Simplify Sending and Receiving Video with RIST Relay

By Adi Rozenberg, CTO and Co founder, Alvalinks and RIST Forum Director

Firewalls, while a necessity for maintaining security and control over network traffic, also act as a roadblock to simple sending and receiving of video over the Internet.

If firewalls didn’t monitor and filter incoming and outgoing network connections, then they wouldn’t be doing their job properly. But this is problematic for transporting video because a firewall will typically block or restrict incoming traffic on specific ports to protect the network from unauthorized access.

Most reliable protocol solutions such as SRT, RIST, Zixi and VideoFlow, operate with one side acting as a server, so in these cases, a UDP port in the firewall must then be opened and a forwarding rule added. This typically requires media operators having to work closely with IT or network administrators to configure the firewall which is frustrating and time consuming. This way of working is particularly challenging when there is a last minute change of plan, and the stream needs to be sent to new receivers.

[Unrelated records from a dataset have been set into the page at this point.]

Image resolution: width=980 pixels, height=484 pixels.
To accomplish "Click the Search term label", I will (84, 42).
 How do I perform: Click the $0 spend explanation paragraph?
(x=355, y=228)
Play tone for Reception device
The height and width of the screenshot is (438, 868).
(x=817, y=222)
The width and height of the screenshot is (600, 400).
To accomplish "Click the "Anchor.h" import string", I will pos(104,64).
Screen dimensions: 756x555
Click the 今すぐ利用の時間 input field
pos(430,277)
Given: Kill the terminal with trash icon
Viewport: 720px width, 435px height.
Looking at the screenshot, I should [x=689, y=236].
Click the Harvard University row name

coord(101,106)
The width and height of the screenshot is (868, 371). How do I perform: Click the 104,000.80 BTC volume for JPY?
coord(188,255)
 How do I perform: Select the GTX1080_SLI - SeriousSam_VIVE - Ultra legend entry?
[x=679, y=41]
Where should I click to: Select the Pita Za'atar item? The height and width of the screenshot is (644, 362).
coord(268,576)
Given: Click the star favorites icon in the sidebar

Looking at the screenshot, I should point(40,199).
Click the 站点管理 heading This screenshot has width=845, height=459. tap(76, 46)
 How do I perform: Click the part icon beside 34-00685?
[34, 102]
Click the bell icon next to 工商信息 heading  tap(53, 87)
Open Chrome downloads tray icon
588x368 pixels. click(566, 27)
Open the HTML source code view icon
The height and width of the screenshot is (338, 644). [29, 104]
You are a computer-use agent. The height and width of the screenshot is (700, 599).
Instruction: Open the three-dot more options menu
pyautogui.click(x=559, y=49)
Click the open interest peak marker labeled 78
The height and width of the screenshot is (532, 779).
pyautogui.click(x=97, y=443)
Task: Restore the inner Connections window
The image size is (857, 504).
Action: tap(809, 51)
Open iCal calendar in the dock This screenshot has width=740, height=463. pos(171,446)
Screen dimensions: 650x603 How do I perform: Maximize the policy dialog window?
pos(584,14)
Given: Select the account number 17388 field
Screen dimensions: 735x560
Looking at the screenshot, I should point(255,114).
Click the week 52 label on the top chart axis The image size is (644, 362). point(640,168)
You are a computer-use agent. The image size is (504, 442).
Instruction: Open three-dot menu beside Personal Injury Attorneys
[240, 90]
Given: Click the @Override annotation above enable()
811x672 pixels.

What about STUN, TURN or ICE?

Naturally, the first question a technical media operator will ask is why not just use STUN, TURN and ICE? After all, they are the standard method used to establish a connection between two devices on separate networks. STUN allows a client to figure out its public address, TURN is a relay server in case you can’t go directly, and ICE is a means to negotiate STUN and TURN. There are RFCs that provide ICE for using STUN and TURN to establish connectivity between two endpoints, but they do not provide the required functionality, so are not a complete solution. You would still need something like a SIP server, so the nodes can discover each other and create a connection.

To address this broadcasting challenge, the RIST Activity Group put their collective problem solving heads together and came up with a complete solution. It’s called RIST Relay.

Introducing RIST Relay

The RIST activity group has integrated the STUN, TURN and ICE functionality into one integrated solution, RIST Relay, powered by RIST Advanced Profile (TR-06-03).

RIST Relay enables senders to connect with receivers behind firewalls, without the need to open ports in advance. Using a proxy device that is external to the organization and a SIP like mechanism to connect peers and organizations, RIST Relay massively simplifies connectivity between organizations, even when the IP location is not known to each other. RIST Relay minimizes organization exposure by creating a proxy device that is external to the organizations. It pipes traffic between peers and groups through a relay like mechanism. This enables content to be distributed to multiple locations in a simple and efficient way. It also incorporates functionality to enable selective backup, protocol conversion, and single location for system-wide security and authentication.

How connectivity is established

The RIST Relay is placed somewhere where it can be reached on the internet or in the cloud. Each client will then connect to the RIST Relay to establish a secure and authenticated connection. Once the client or group is connected and authorized, communication is established, and they can send IP packets and streams to each other. This reduces workload for the IT team and simplifies connection for all parties.

Under this SIP like mechanism for connecting peers and organizations, RIST Relay maintains an address book of connected clients. The address book contains information on each client availability and is distributed to valid connecting clients. RIST Relay assigns a name to each client, and will add or deleted clients from the address book as required. Each client can download the address book (name of possible clients that it may interact with). A client can be a member of one or more call groups. Each client can send content to the group and the RIST Relay will distribute the content to the other group members. A client may also ask to be connected to another client or group once the other client is available and connected to the RIST relay.

Let’s talk security

The RIST Relay incorporates state of the art security and authentication. It is the only entity in the chain that is allowed to create and distribute authentication/certification files or create user/passwords. To use the RIST Relay solution, organizations must establish a RIST Advanced Profile connection with both encryption and authentication. To do this, users may implement DTLS with certificate-based authentication, DTLS with TLS-SRP (username and password authentication, PSK with EAP-SHA256-SRP-6 (username and password authentication) or Wireguard VPN.

The authentication information identifies the endpoint to the RIST Relay, and endpoints are identified by a human-readable name similar to Skype. The RIST Relay can say No and deny any request based on its security policies. In addition, the endpoint can reject any connection attempt.